Furthermore, it has been shown that a simple single-input two-output (SITO) control scheme is appropriate for controlling the ratio between the leading and trailing piston pressures whilst maintaining constant brake torque.
It has also been demonstrated that the new ASQR system in a fully automatic mode successfully suppressed squeal in most cases if a relatively narrow squeal band of interest was defined, such as 0.9 to 5 kHz, and the LTPR was altered from 1 to 4 after squeal detection. Due to a sophisticated control architecture the brake torque was only minimally influenced during this process. The performance of the ASQR system has been demonstrated for a newly developed test cycle where it minimised the total time of low-frequency squeal occurrence by 63% which is a significant reduction.

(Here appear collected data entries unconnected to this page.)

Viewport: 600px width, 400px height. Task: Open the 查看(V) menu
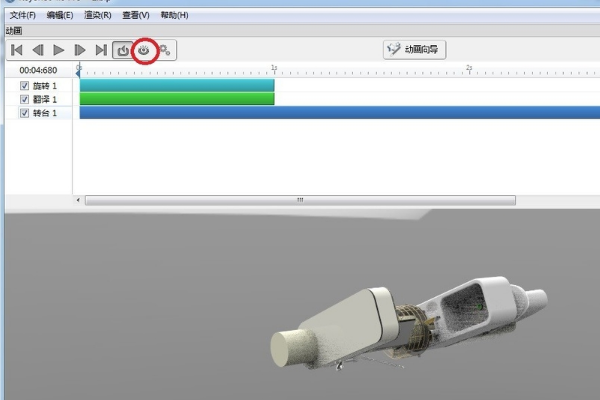click(135, 16)
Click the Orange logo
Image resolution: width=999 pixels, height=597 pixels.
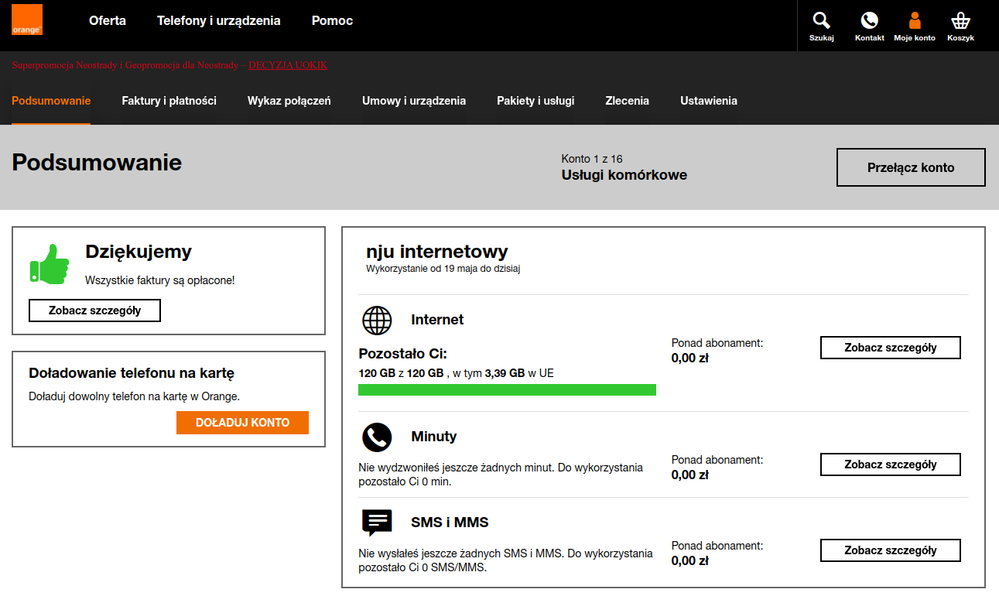pos(27,20)
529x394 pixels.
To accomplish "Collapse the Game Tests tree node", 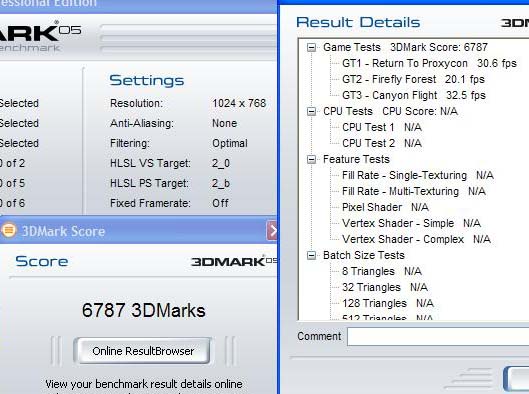I will [311, 47].
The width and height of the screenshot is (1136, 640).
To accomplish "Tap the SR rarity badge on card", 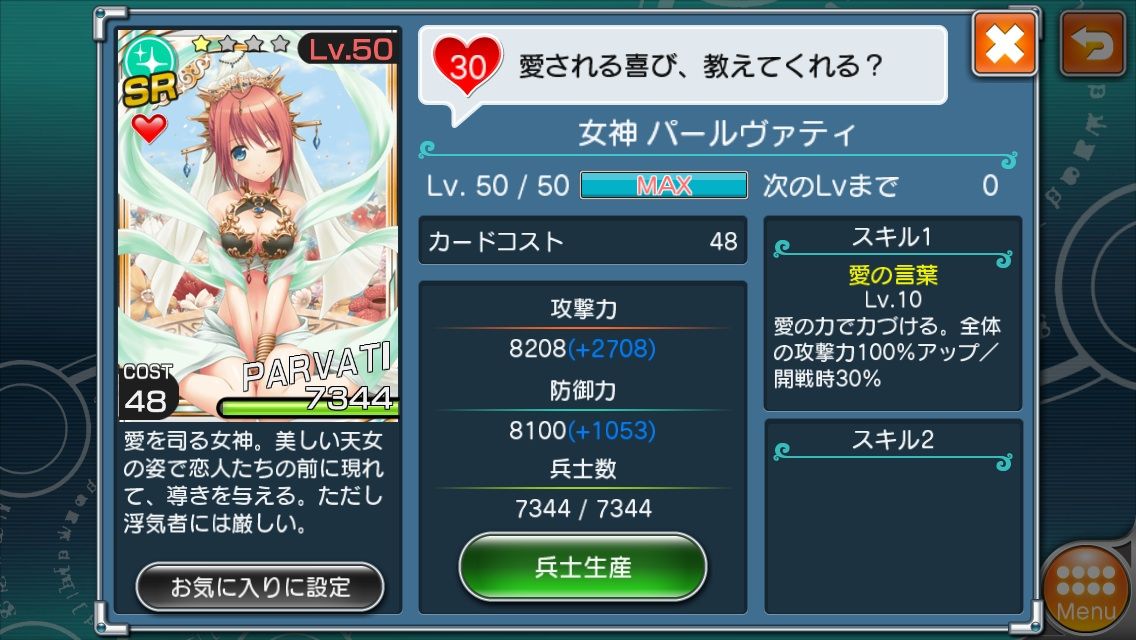I will 150,89.
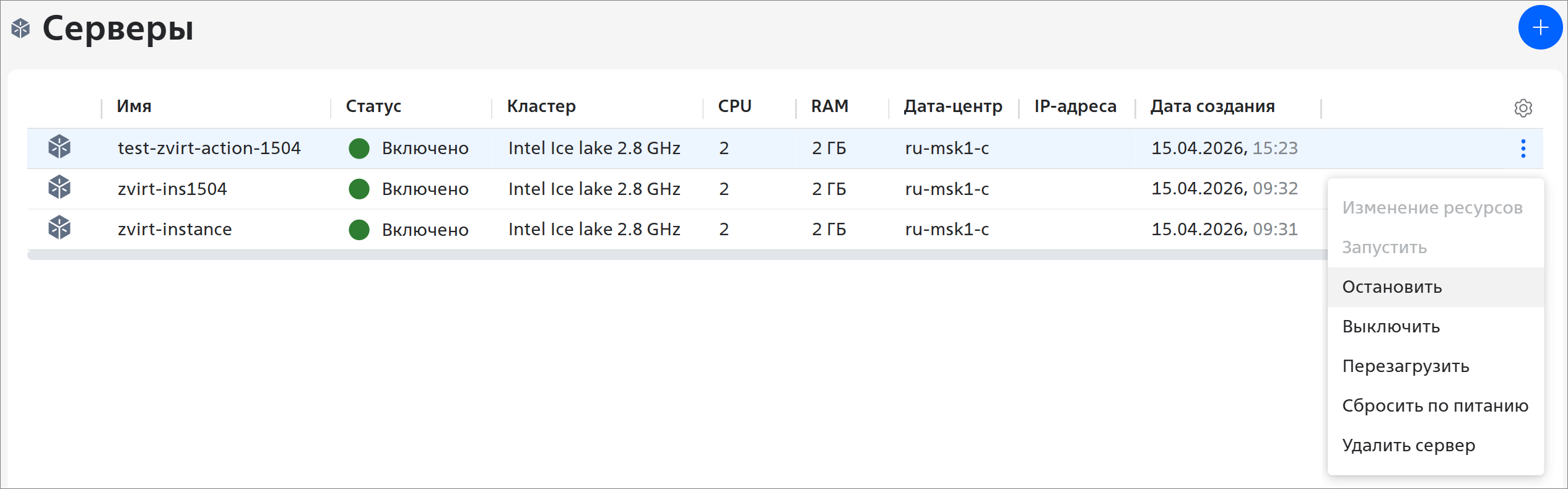Open the zvirt-instance server name
The height and width of the screenshot is (489, 1568).
click(x=175, y=230)
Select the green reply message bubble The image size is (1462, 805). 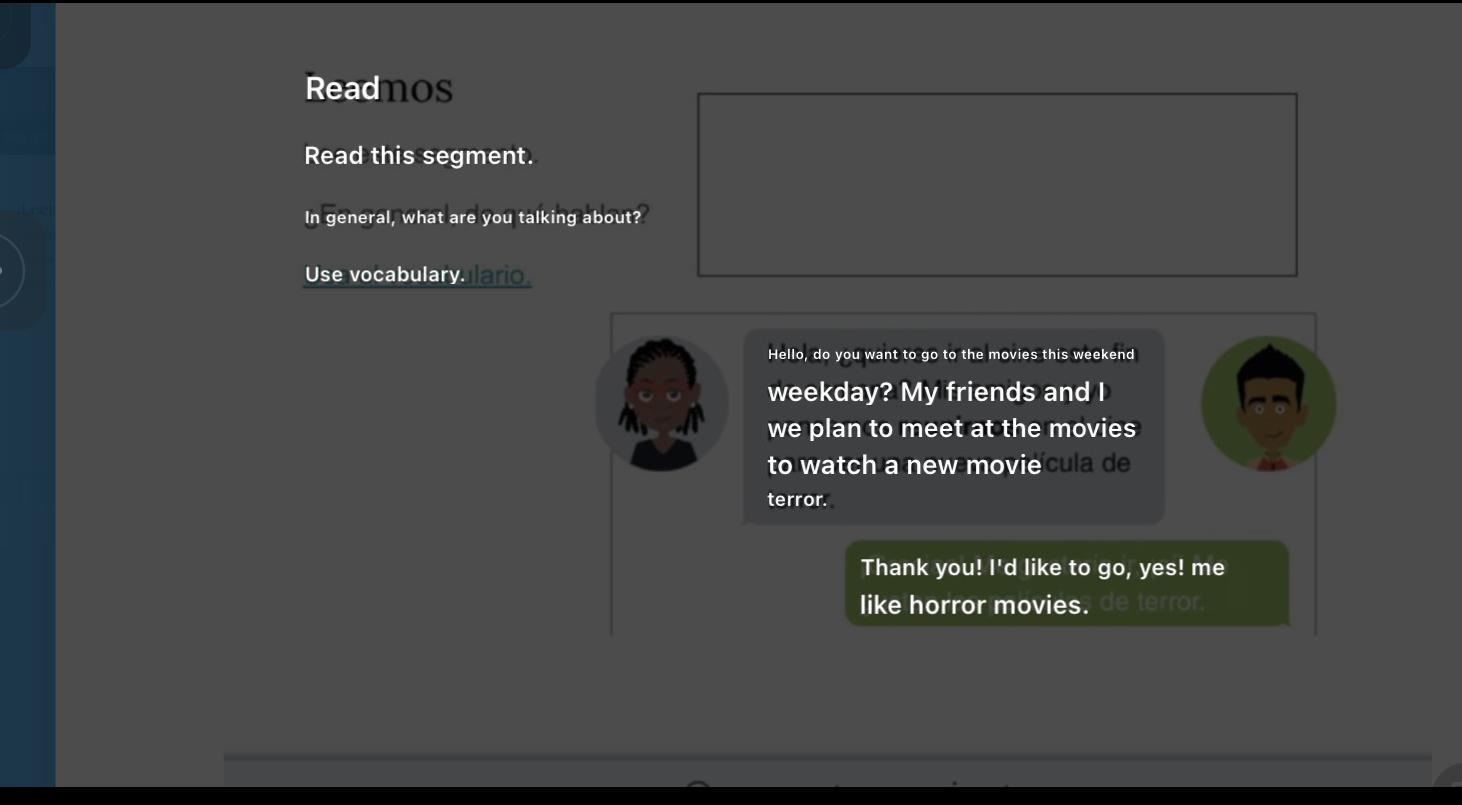pyautogui.click(x=1067, y=584)
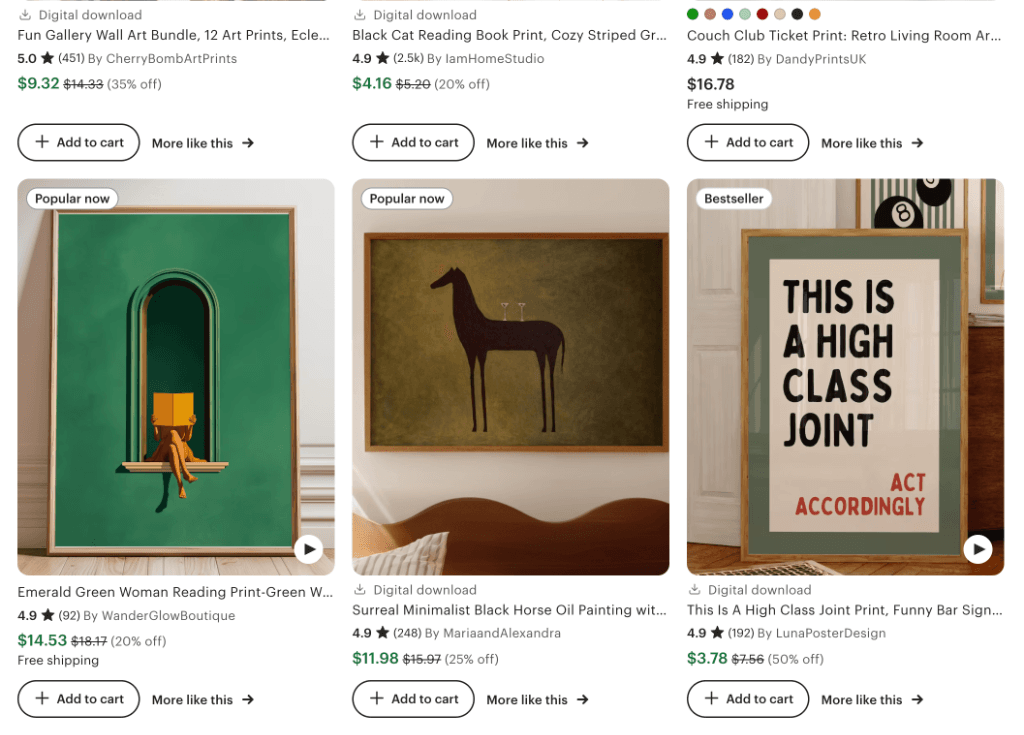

Future work will investigate the possibility to test the proposed squeal suppression system in a brake control system such as ABS that is already present on today’s vehicles. In addition, a more advanced squeal algorithm for monitoring the actual condition of the pad and its wear will be studied. Such an integrated control system represents an enabling technology to encourage implementation of the squeal reduction method presented here.
Footnotes
Declaration of conflicting interests
The author(s) declared no potential conflicts of interest with respect to the research, authorship, and/or publication of this article.
Funding
The author(s) received no financial support for the research, authorship, and/or publication of this article.